(Beginning of Document segment)

Lab Partner Swears “It Feels Better Without Gloves”

COMSTOCK HALL—Last week, Cornell received an OSHA complaint for improper use of personal protective equipment, following many students refusing to wear gloves in an Investigative Biology Laboratory. Some cite having a severe latex/nitrile allergy, others claim the glove sizes are woefully inadequate, and many blame it on an extreme downturn in pleasure. 

One student, Richard Garcia ‘29, cannot conceive how anybody manages to wear gloves, holding that he “just can’t feel anything with them on.” He emphasizes that in an investigative laboratory, the focus should be on experimenting–a major pillar of the scientific method–but stopping to put on gloves kills his inquisitive mood and proves to be “a barrier to finishing [lab] on time.”

(End of Document segment)
(Beginning of Supplied entries)

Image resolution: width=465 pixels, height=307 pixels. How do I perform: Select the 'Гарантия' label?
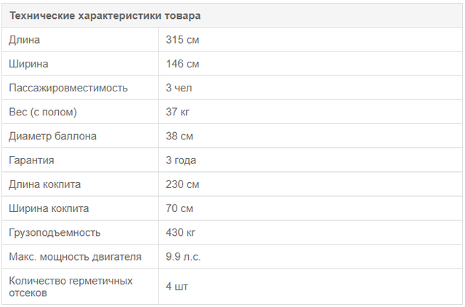31,160
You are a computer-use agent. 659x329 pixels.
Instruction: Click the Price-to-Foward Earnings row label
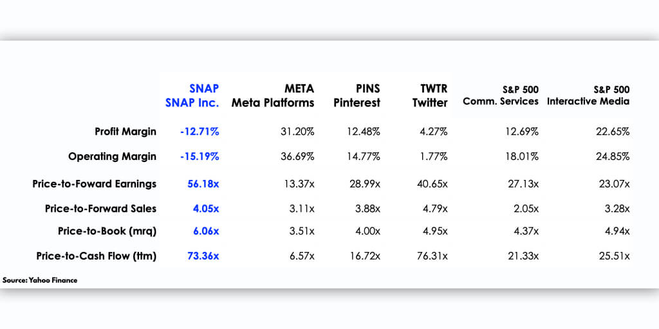coord(95,184)
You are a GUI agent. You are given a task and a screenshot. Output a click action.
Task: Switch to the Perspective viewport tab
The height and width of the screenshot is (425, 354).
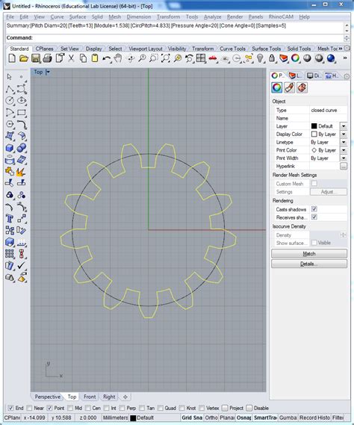click(48, 397)
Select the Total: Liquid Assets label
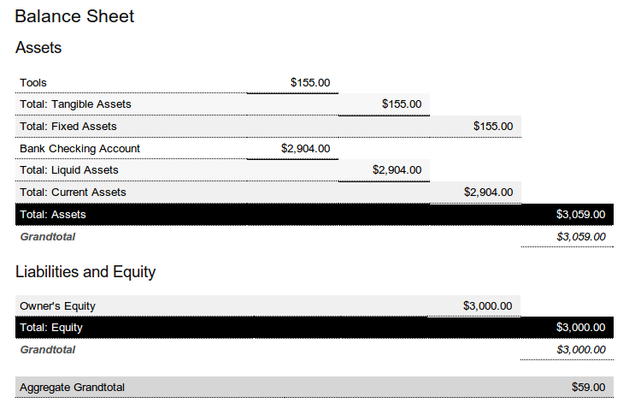This screenshot has height=403, width=641. pos(69,170)
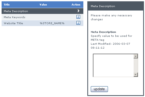This screenshot has height=97, width=145.
Task: Select the Website Title row
Action: pyautogui.click(x=42, y=23)
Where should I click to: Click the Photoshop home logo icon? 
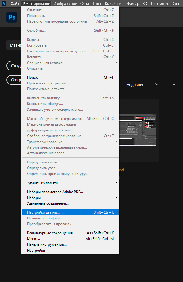(x=12, y=18)
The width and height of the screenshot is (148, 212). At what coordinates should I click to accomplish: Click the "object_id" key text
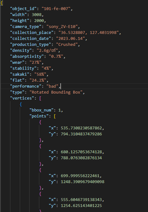tap(23, 9)
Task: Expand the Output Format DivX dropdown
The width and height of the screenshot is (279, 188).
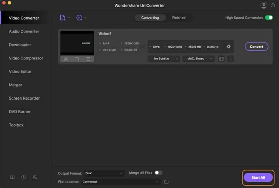Action: 104,173
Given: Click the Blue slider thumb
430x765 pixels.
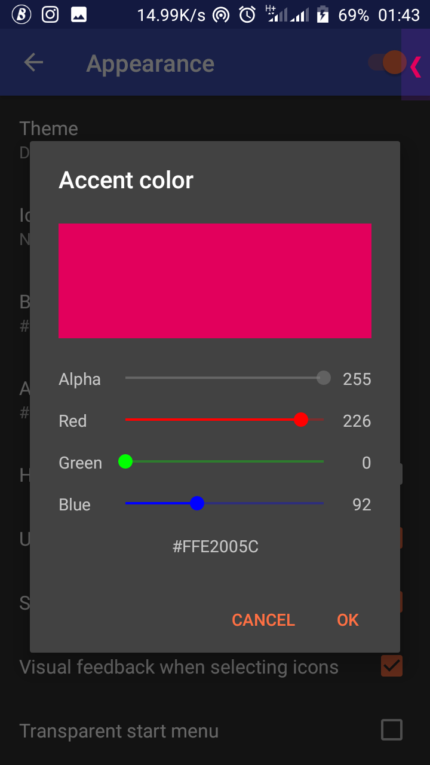Looking at the screenshot, I should (197, 503).
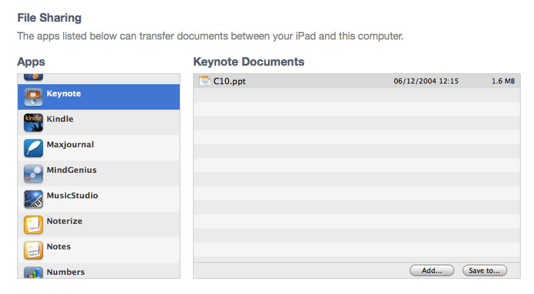Select the Kindle list entry label
This screenshot has height=294, width=534.
(x=60, y=119)

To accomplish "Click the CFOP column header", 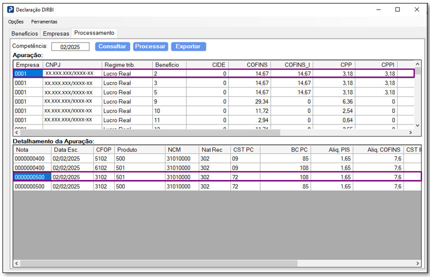I will tap(103, 150).
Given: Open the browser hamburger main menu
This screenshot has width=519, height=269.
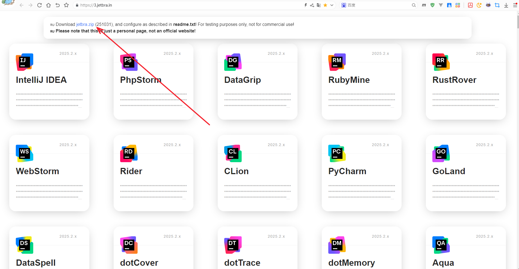Looking at the screenshot, I should (515, 5).
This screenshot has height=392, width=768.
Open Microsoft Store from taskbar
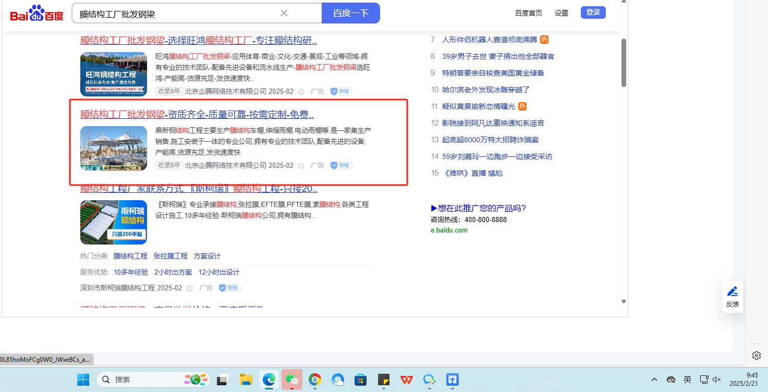[x=361, y=379]
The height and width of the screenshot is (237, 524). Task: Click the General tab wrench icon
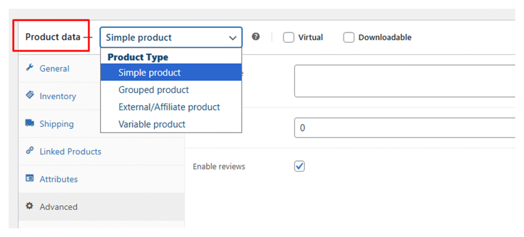click(x=30, y=68)
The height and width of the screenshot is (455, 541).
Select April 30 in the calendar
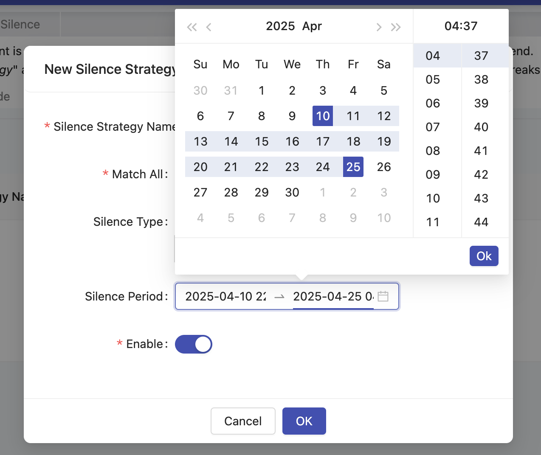point(292,192)
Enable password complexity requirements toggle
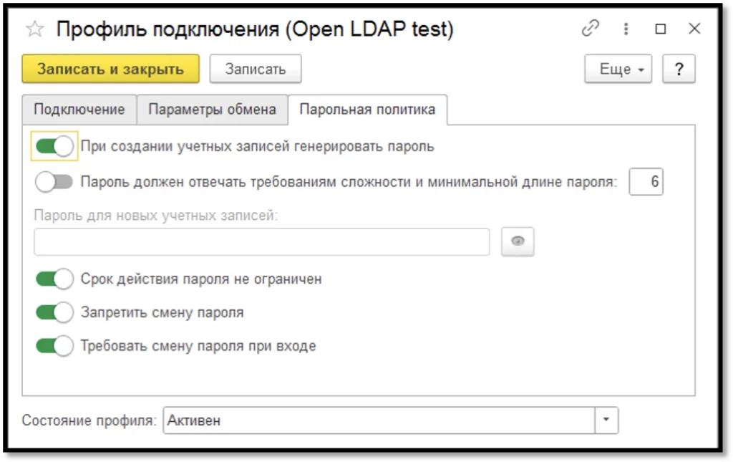Viewport: 733px width, 462px height. (54, 183)
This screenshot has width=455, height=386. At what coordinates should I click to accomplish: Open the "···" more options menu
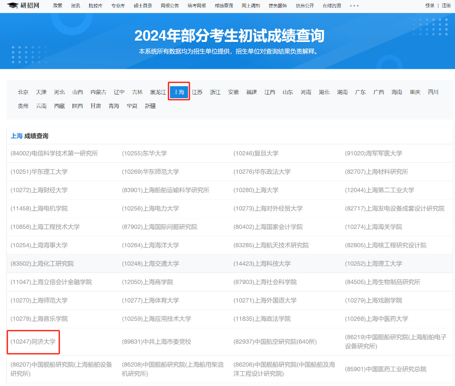[355, 6]
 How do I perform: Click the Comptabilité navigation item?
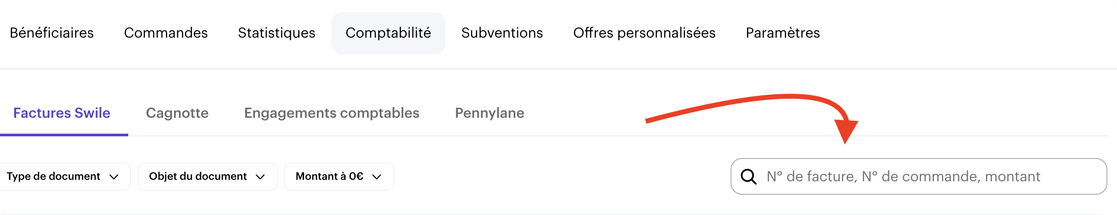[x=388, y=33]
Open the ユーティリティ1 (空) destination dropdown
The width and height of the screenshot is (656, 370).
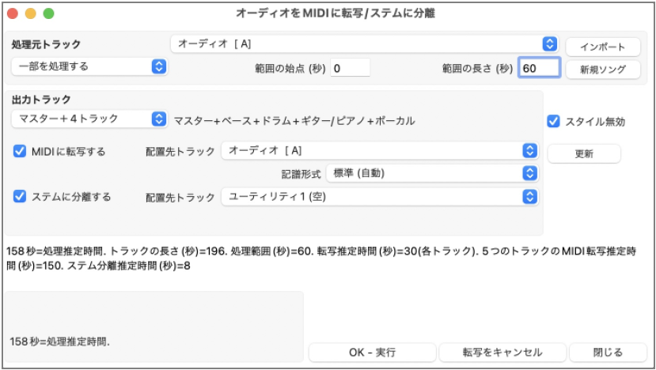click(x=380, y=197)
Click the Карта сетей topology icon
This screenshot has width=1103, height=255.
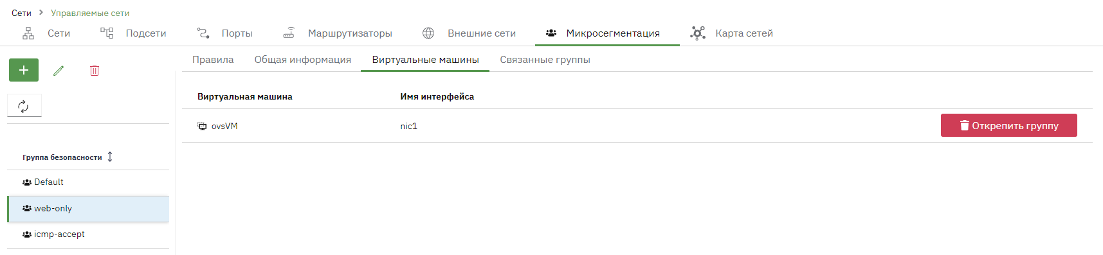tap(698, 33)

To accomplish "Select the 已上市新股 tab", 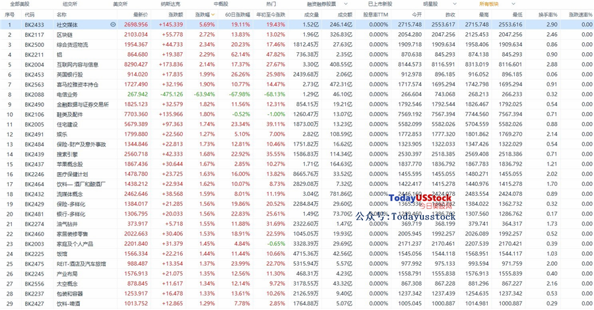I will tap(380, 4).
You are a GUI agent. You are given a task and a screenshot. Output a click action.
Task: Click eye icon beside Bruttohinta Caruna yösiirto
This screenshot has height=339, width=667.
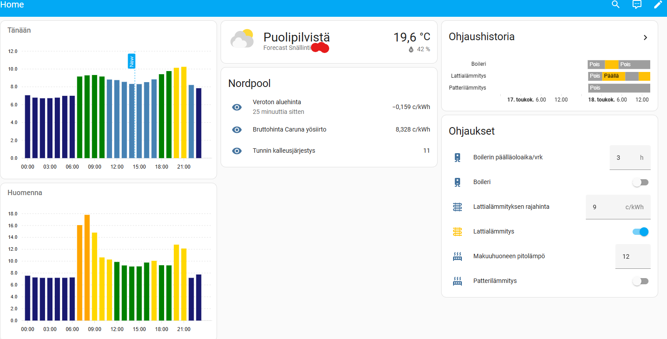click(237, 129)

(End of Supplied entries)

-- Work task 1 --
According to the lab-gloves article, what kind of complaint did Cornell receive last week?
-- Work task 2 --
Copy everything in the lab-gloves article from "Lab Partner Swears" down to "downturn in pleasure.", renaming "Investigative Biology Laboratory" to "Introductory Chemistry Laboratory".
-- Work task 3 --
Write what comes next in the lab-gloves article, starting after its final sentence.
Nothing in the listing is needed for this work.

-- Task answer 1 --
An OSHA complaint for improper use of personal protective equipment.

-- Task answer 2 --
Lab Partner Swears “It Feels Better Without Gloves”

COMSTOCK HALL—Last week, Cornell received an OSHA complaint for improper use of personal protective equipment, following many students refusing to wear gloves in an Introductory Chemistry Laboratory. Some cite having a severe latex/nitrile allergy, others claim the glove sizes are woefully inadequate, and many blame it on an extreme downturn in pleasure.

-- Task answer 3 --
Although other methods of protection are available–saftey goggles, lab coats, and closed-toe shoes–graduate TA Julia Taylor notes that, “even though [she tries] to assure the lab is sterile, gloves are still the most effective mechanism to protect against infection.” Garcia, though, maintained that he is “clean”–having just washed his hands.

However, Garcia’s negligent, care-free attitude dissipated when his partner, Lisa Johnson ‘29, missed her regular lab period. Luckily, she was able to make it up later that week, but it was enough to persuade Garcia into giving gloves another try. Although he disliked the ribbed and flavored varieties, he is now regularly using ultra thin gloves. Despite this resolve, friction between Garcia and Johnson has increased since the incident.